======== SUPPLIED DATA
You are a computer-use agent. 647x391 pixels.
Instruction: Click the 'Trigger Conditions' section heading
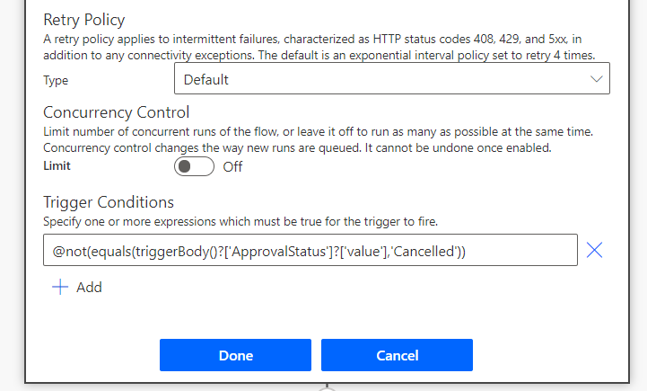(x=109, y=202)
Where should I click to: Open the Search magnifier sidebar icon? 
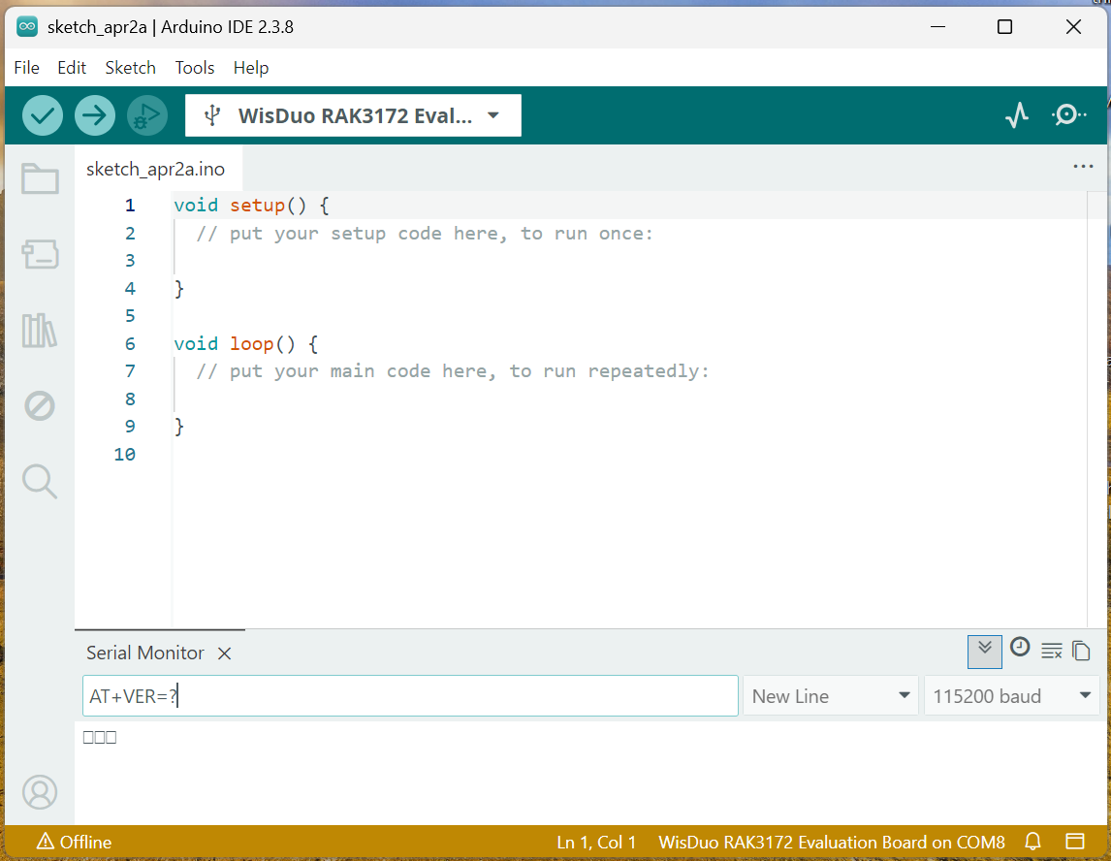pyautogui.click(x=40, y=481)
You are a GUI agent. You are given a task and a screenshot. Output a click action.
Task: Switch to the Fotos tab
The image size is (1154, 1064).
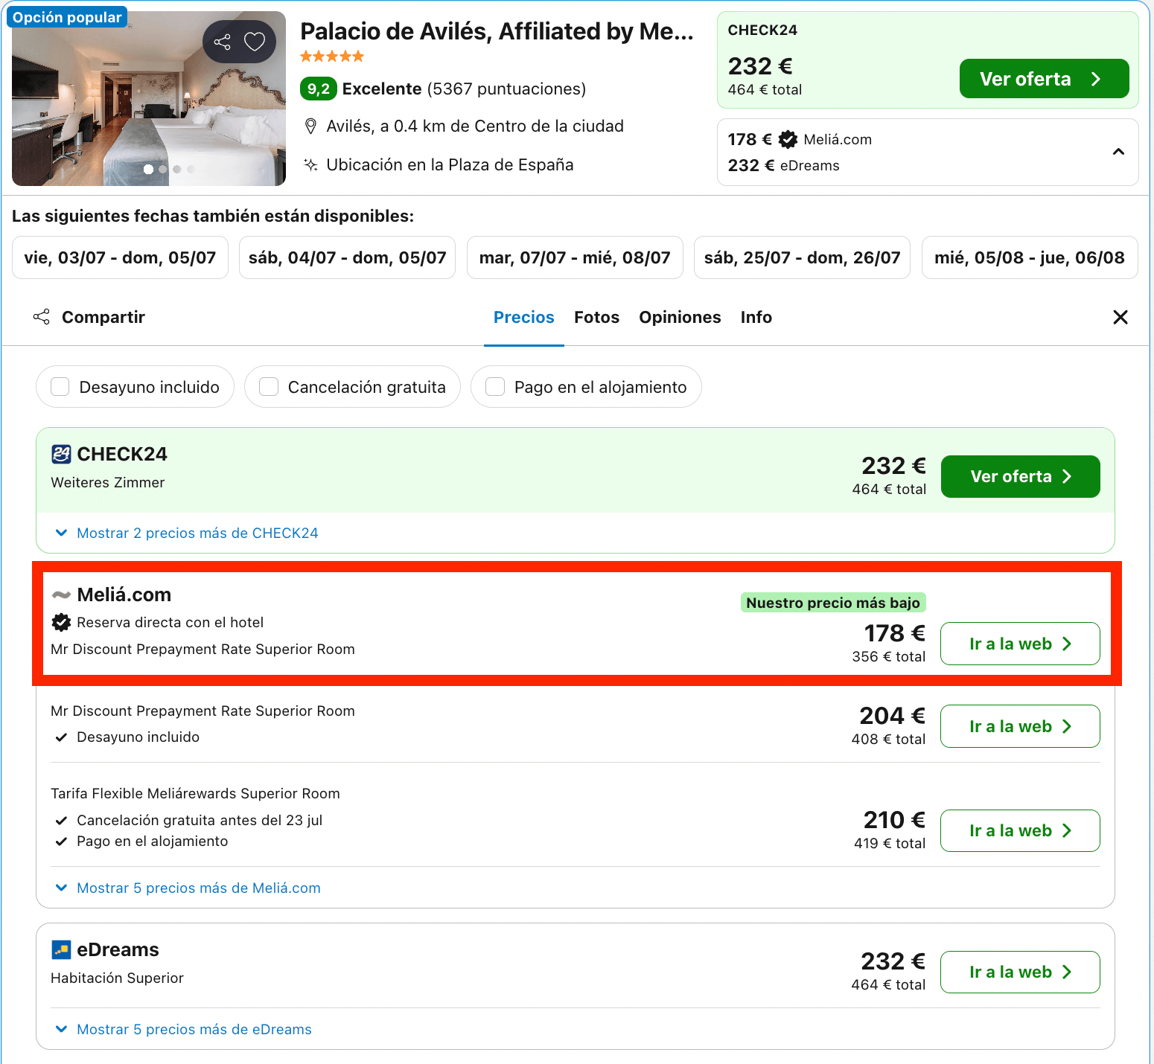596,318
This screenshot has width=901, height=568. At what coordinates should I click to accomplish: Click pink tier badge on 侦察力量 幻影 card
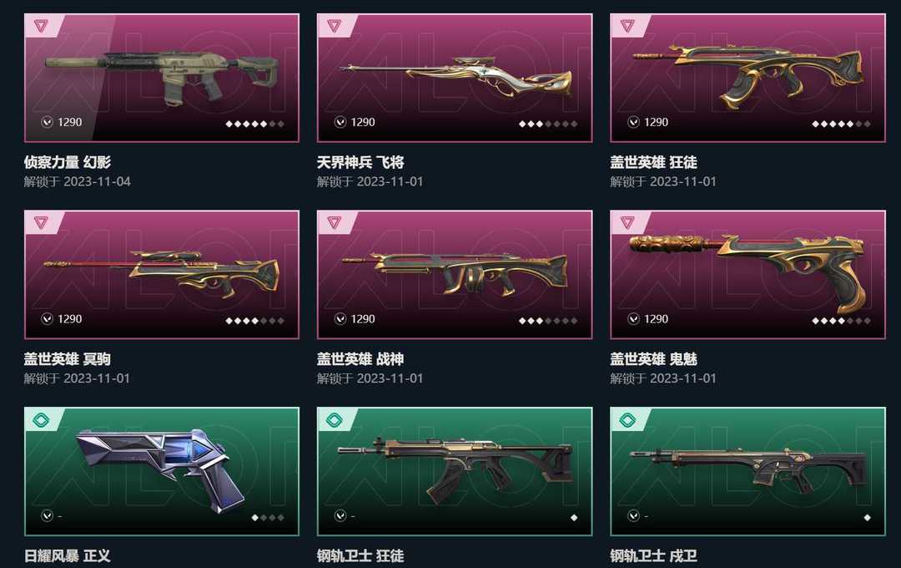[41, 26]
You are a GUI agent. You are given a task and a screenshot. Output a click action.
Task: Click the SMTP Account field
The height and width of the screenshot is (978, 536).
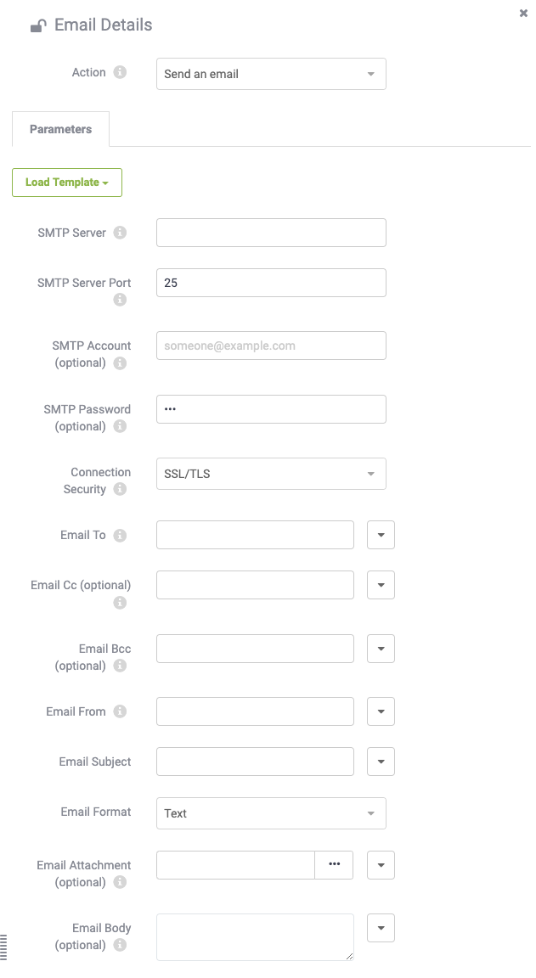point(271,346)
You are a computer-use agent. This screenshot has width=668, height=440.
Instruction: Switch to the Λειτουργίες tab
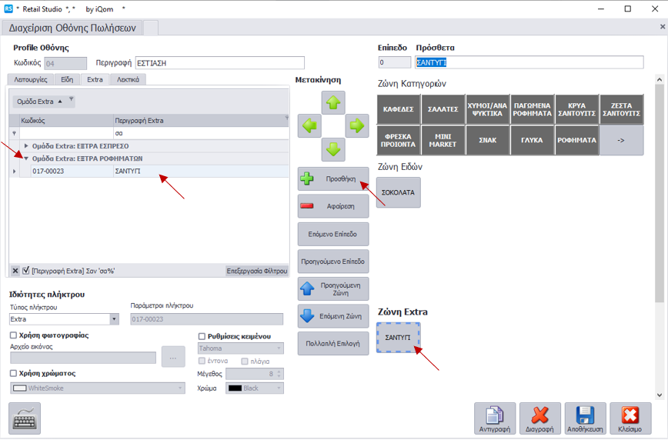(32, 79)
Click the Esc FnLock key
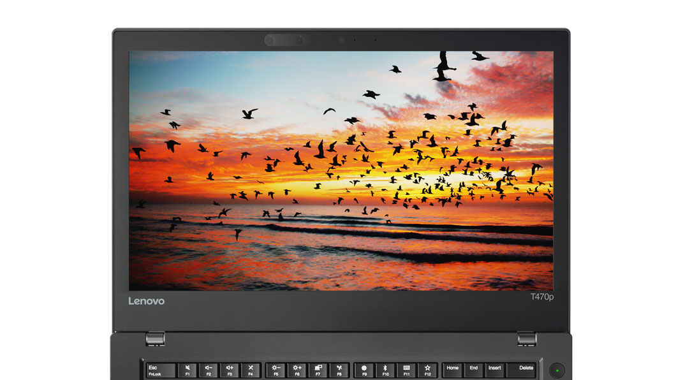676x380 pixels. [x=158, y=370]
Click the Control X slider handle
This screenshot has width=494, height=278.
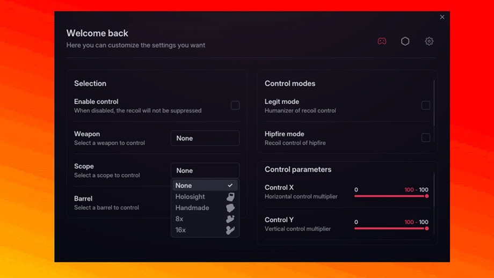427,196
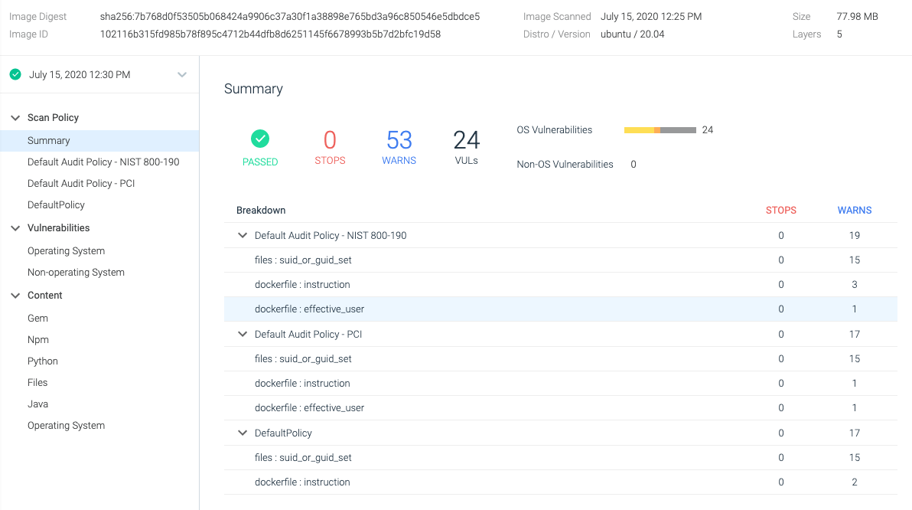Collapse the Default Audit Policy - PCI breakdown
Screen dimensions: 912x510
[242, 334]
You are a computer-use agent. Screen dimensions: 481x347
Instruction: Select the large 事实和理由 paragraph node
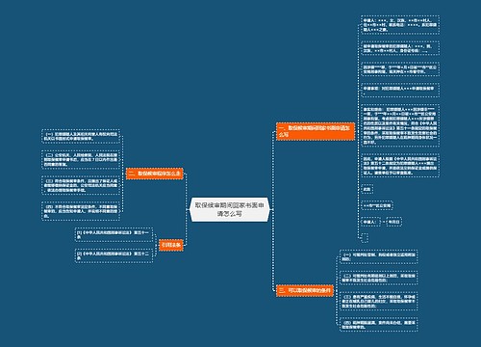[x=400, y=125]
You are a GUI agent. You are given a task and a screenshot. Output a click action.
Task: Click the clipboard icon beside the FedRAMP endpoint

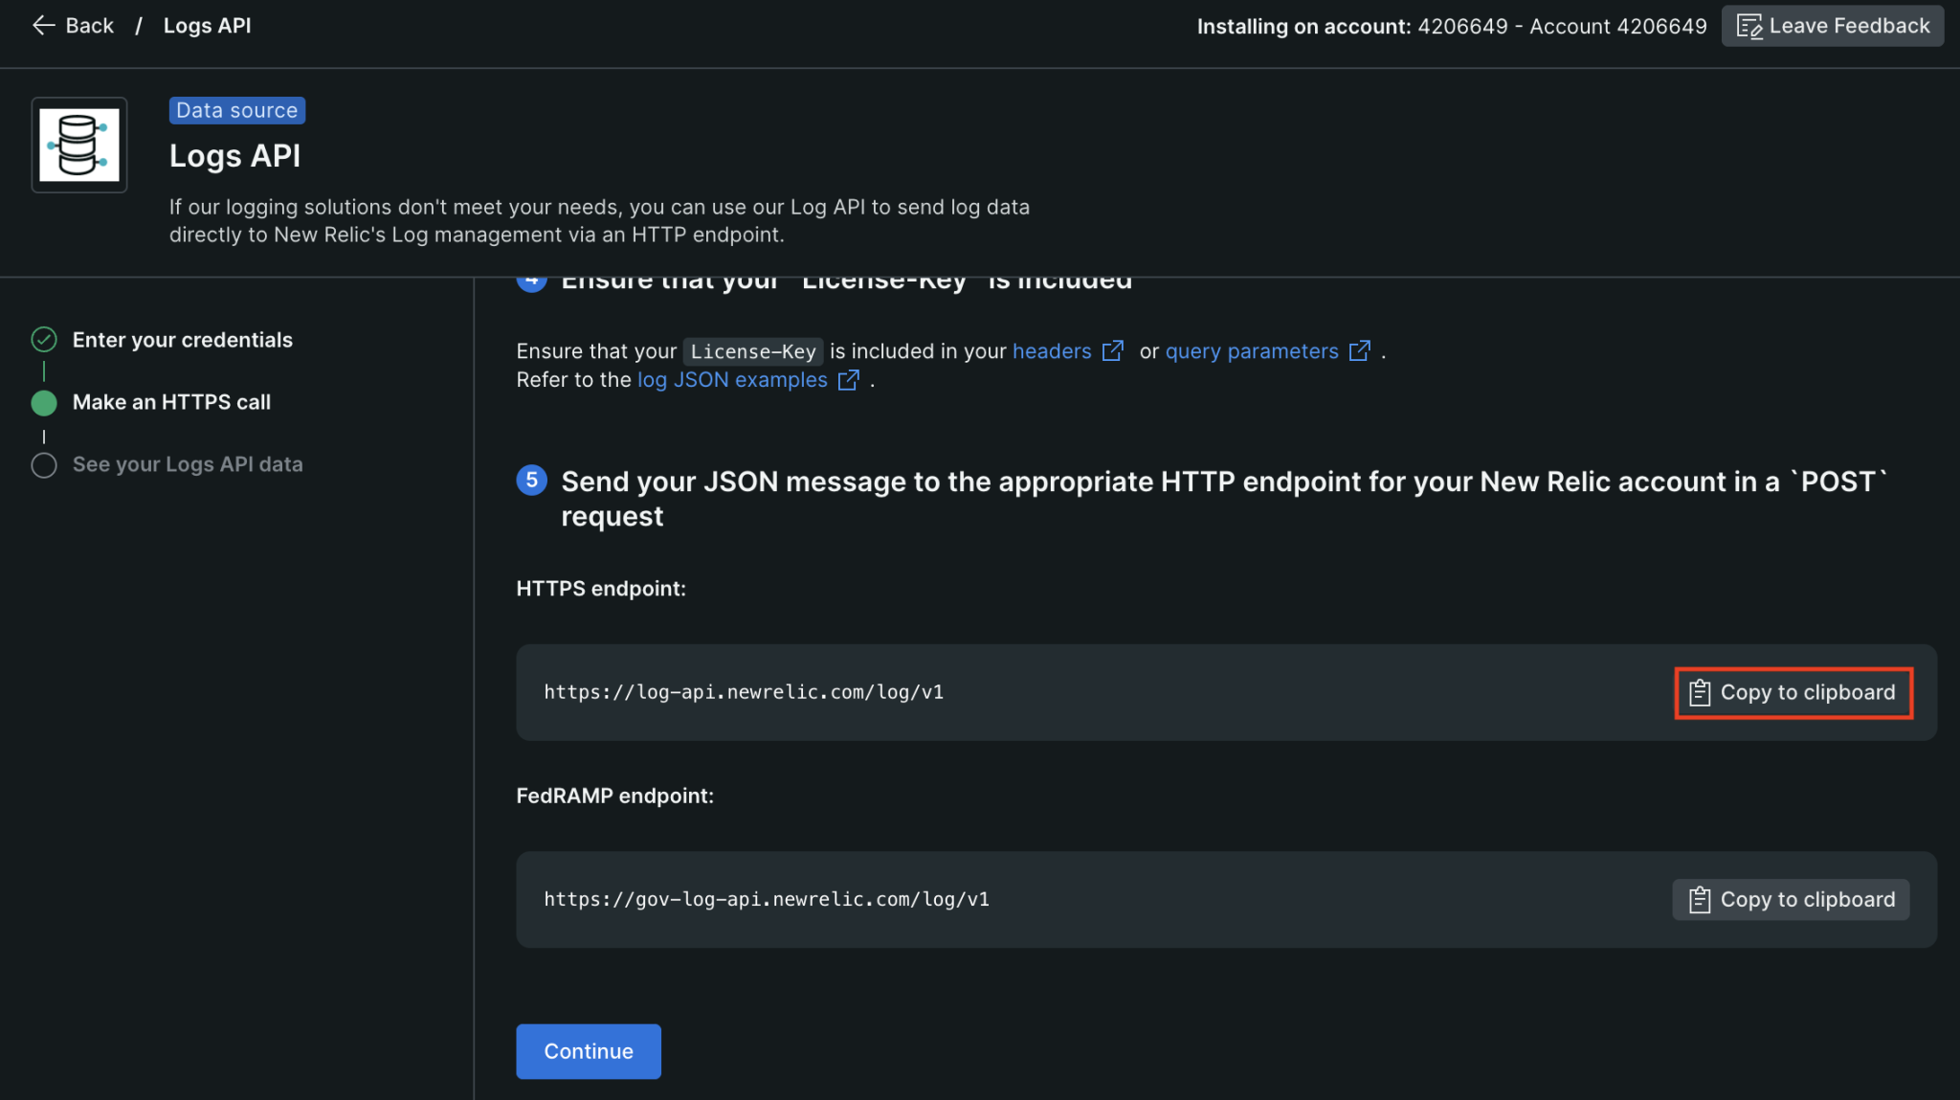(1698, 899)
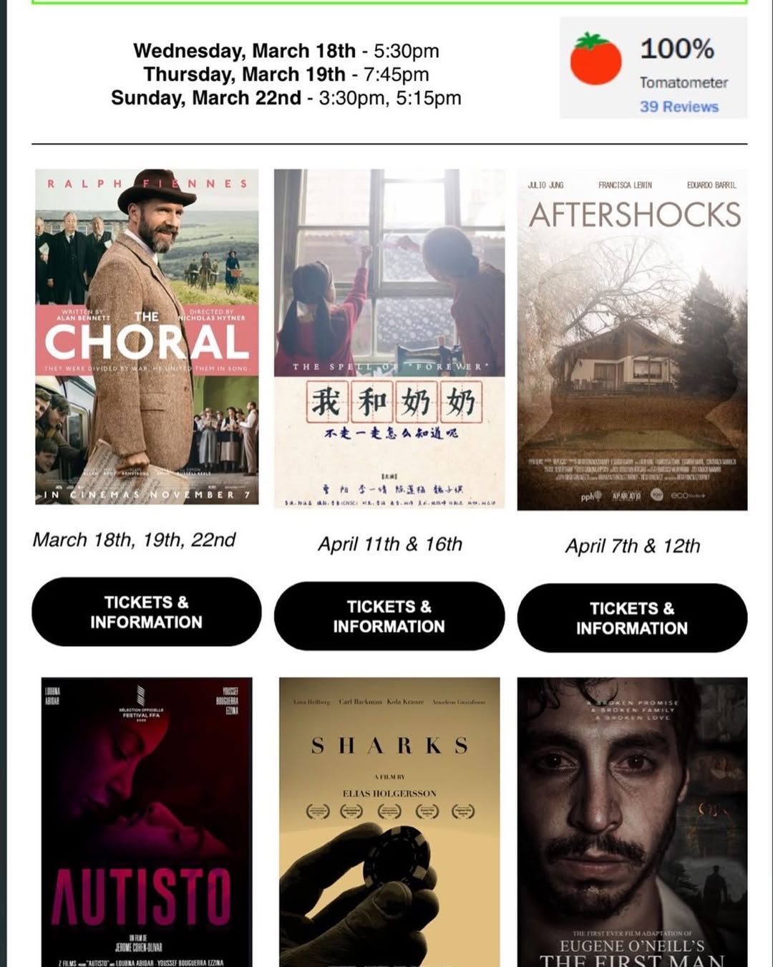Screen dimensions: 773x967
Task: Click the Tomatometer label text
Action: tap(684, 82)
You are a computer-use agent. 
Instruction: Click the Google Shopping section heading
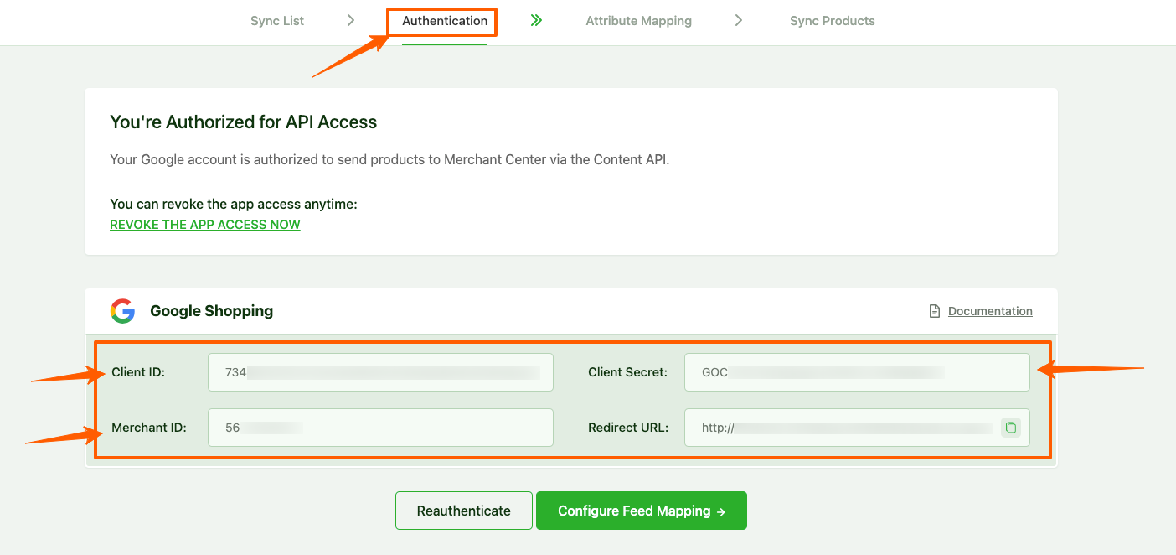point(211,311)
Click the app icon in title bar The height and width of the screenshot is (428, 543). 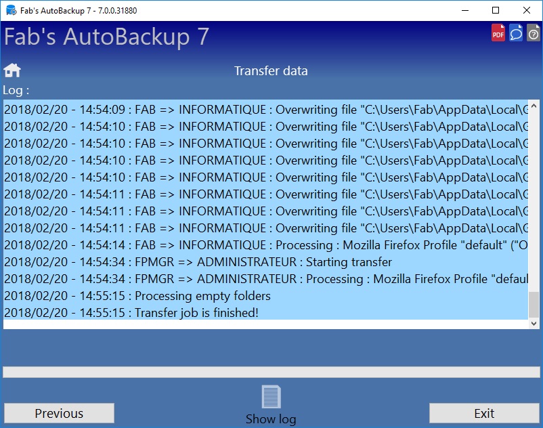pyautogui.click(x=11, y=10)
================
* [TASK TO COMPLETE] Rewrite the items above as a numbered list, starting from the first line and going up to and including the line with "Action: tap(684, 82)". Leave out blank lines and pictures.

* [COMPLETE RESPONSE]
1. You are a computer-use agent. 647x391 pixels.
2. Instruction: Click the 'Trigger Conditions' section heading
3. (x=109, y=202)
4. Where should I click to: Open the Search magnifier sidebar icon? 
5. pyautogui.click(x=40, y=481)
6. You are a GUI agent. You are given a task and a screenshot. Output a click action.
7. Task: Switch to the Fotos tab
8. The image size is (1154, 1064).
9. 596,318
10. This screenshot has width=901, height=568. At what coordinates should I click to accomplish: Click pink tier badge on 侦察力量 幻影 card
11. [41, 26]
12. You are a GUI agent. You are given a task and a screenshot. Output a click action.
13. Task: Click the SMTP Account field
14. The height and width of the screenshot is (978, 536).
15. point(271,346)
16. You are a computer-use agent. This screenshot has width=668, height=440.
17. Instruction: Switch to the Λειτουργίες tab
18. (32, 79)
19. Click the Esc FnLock key
20. 676x380 pixels. [x=158, y=370]
21. Click the Control X slider handle
22. This screenshot has width=494, height=278.
23. 427,196
24. Collapse the Default Audit Policy - PCI breakdown
25. Screen dimensions: 912x510
26. [242, 334]
27. You are a computer-use agent. Screen dimensions: 481x347
28. Instruction: Select the large 事实和理由 paragraph node
29. [x=400, y=125]
30. You are a GUI agent. You are given a task and a screenshot. Output a click action.
31. Task: Click the clipboard icon beside the FedRAMP endpoint
32. (1698, 899)
33. Screen dimensions: 773x967
34. Task: Click the Tomatometer label text
35. Action: tap(684, 82)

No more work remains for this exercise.